Oilfield services provider Baker Hughes has signed a memorandum of understanding (MoU) with airport management and operations firm Avports to develop on-site, hydrogen-fueled microgrids at airports. Avports wants to focus on improving power resiliency and decarbonization at airports, while Baker Hughes says it could provide hydrogen-ready turbines and heat recovery solutions for on-site cogeneration plants that reduce greenhouse gas emissions.
Baker Hughes’ origin as an oil industry tool and drilling services firm dates back more than a century and now involves drilling operations in dozens of nations. In recent years, like numerous oil and gas industry firms, the company has announced carbon capture and other decarbonization initiatives such as reducing emissions 50% by 2030 and a goal of to net zero by 2050.
Airport microgrids are becoming another avenue to achieve carbon-free goals in the transportation industry. Airports such as Pittsburgh International in Pennsylvania and JFK in New York have completed or are in construction on renewable and gas-fired generation microgrids.

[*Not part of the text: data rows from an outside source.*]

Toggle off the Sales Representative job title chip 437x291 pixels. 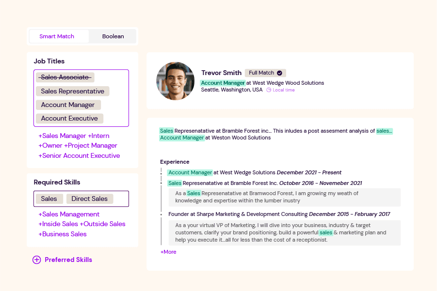point(72,91)
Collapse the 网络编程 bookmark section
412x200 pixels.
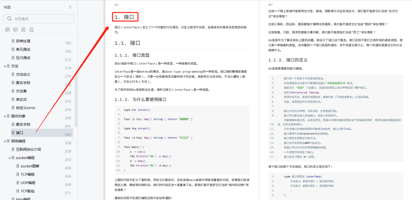pos(5,141)
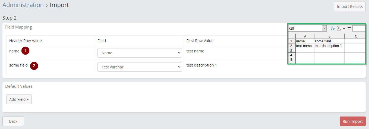Click the red marker number 1
The height and width of the screenshot is (129, 369).
tap(25, 51)
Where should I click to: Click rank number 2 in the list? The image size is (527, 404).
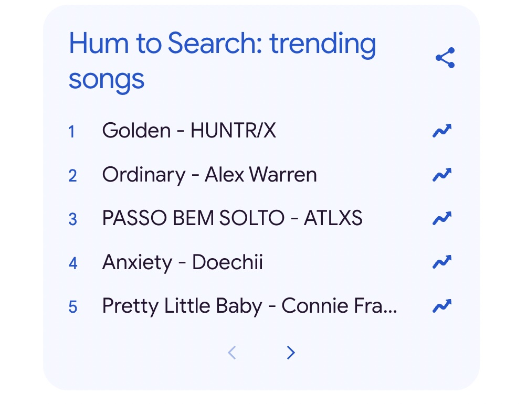[72, 175]
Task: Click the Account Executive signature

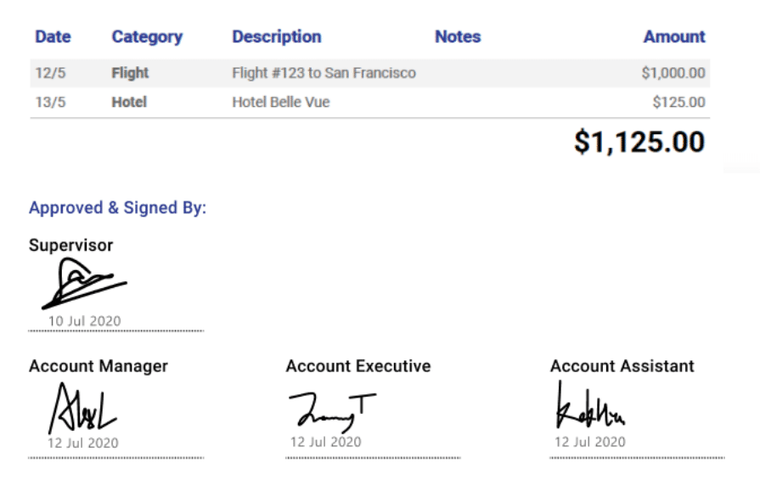Action: [333, 412]
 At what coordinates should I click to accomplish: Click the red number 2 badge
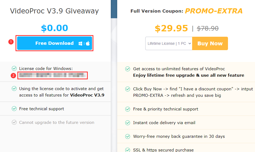tap(13, 76)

Under the MoU, Baker Hughes and Avports could collaborate around facilities managed and operated by the latter. Avports’ work supports such airports as Albany International, MidAmerica St. Louis, Los Angeles-Tom Bradley Terminal at Los Angeles International and Westchester Airport in New York, among others.
"Providing a technical and economic road map to airports to meet their energy needs of the future is key as an airport management and operations company," said Jorge Roberts, CEO of Avports, in a statement. "Our partnership with Baker Hughes brings world-class technology and know-how together with our ability to support airport customers to realize these solutions at their facility."

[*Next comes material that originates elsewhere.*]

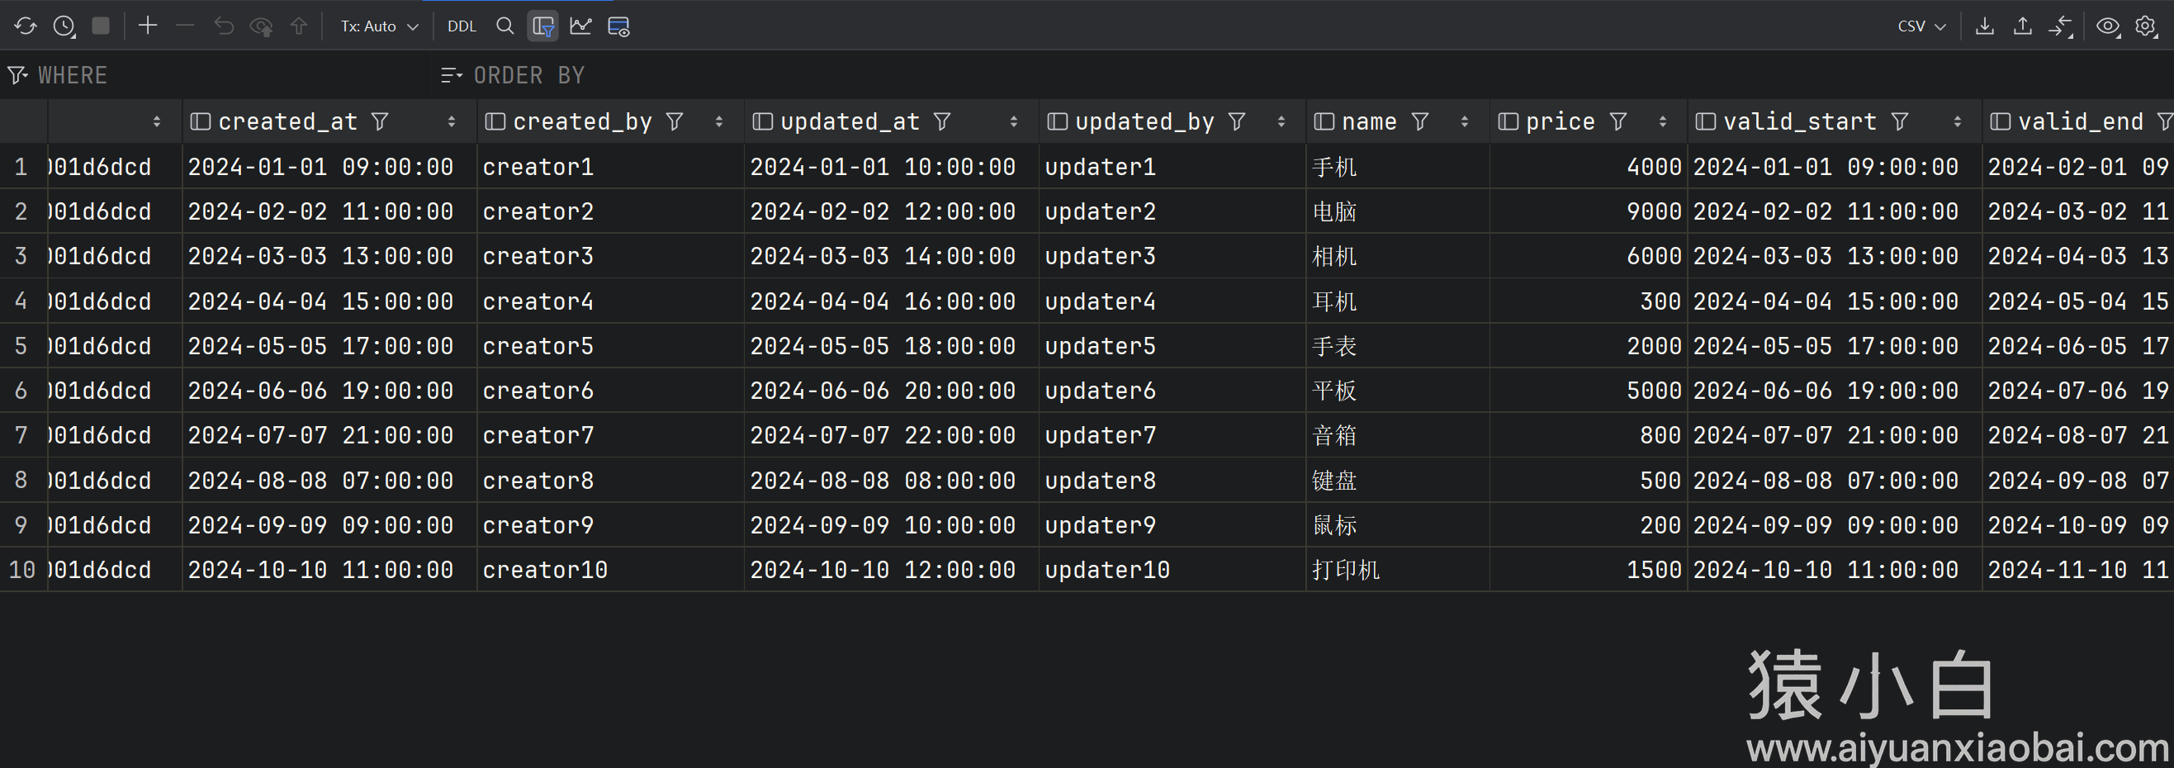Expand the CSV export format dropdown
This screenshot has height=768, width=2174.
tap(1921, 26)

In May, Baker Hughes announced a collaboration with Abu Dhabi petrochemicals group ADNOC focused on new technologies for accelerating development and commercialization of low-carbon hydrogen and graphene. This follows earlier investments by Baker Hughes in methane pyrolysis and next-generation electrolysis breakthroughs. Pyrolysis is a thermal breakdown of methane gas to provide hydrogen.

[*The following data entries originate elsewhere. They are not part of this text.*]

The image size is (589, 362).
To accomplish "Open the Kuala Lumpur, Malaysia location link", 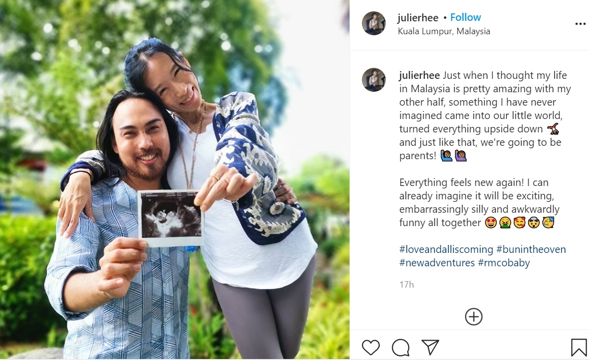I will point(444,31).
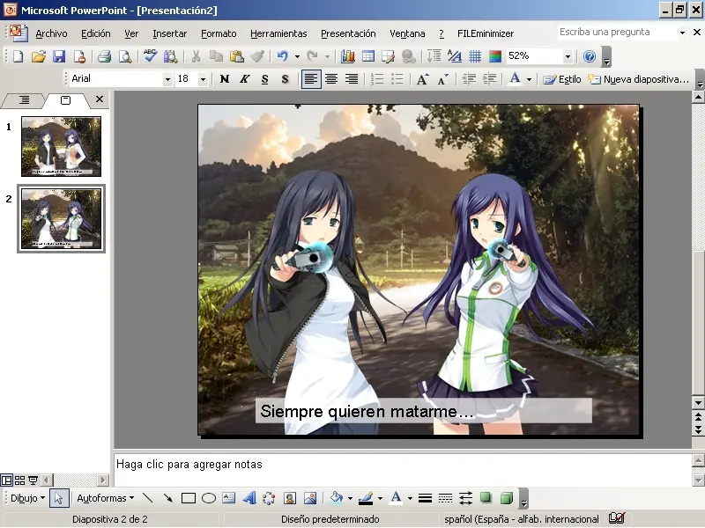Viewport: 705px width, 528px height.
Task: Select the slide 1 thumbnail
Action: coord(61,146)
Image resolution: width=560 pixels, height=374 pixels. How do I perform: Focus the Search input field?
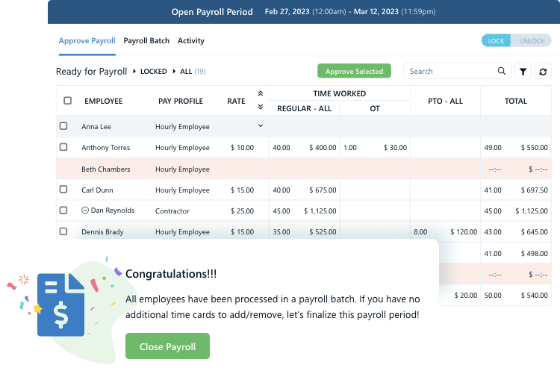tap(450, 72)
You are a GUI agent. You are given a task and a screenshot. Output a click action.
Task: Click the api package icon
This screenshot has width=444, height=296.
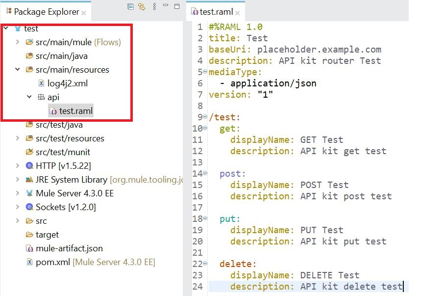point(41,97)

“Collaboration is crucial to supporting and accelerating the growth of low-carbon energy resources,” Baker Hughes CEO Lorenzo Simonelli said at the time of the ADNOC announcement.
Hydrogen is the lightest energy-dense gas that does not contain carbon in its chain and so does not emit CO2 when combusted. It also can be separated from methane natural gas via steam reforming, but that is a carbon-intensive process unless the carbon is captured and stored underground.
Hydrogen is not naturally mined or produced, but it also can be generated via electrolysis, which uses an electrical processes to split the H2 from water. To be truly “green hydrogen,” the electrolyzers would have to be powered by carbon-free electricity resources such as solar, wind, hydro, battery storage or nuclear.
Baker Hughes previously announced it is also working with HIF Global on direct air carbon capture technology in the attempt to further remove greenhouse gas emissions from fossil fuel generation and hydrogen production.
The company has developed several projects utilizing hydrogen for numerous industries. Its leaders see a bright future in the aviation sector.
“The opportunity to bring these solutions to airports, in collaboration with Avports’ proven track record in airport management, is very promising as the increasing needs and demands of these infrastructures must be more resilient, efficient and cost-effective,” said Bob Perez, vice president of project development at Baker Hughes.
In 2020, Baker Hughes announced and it and Snam had successfully completed testing in Italy on a hybrid natural gas turbine blended with hydrogen. The tests on Baker Hughes' NovaLT12 gas turbine (pictured above) started with a 10% mix of H2.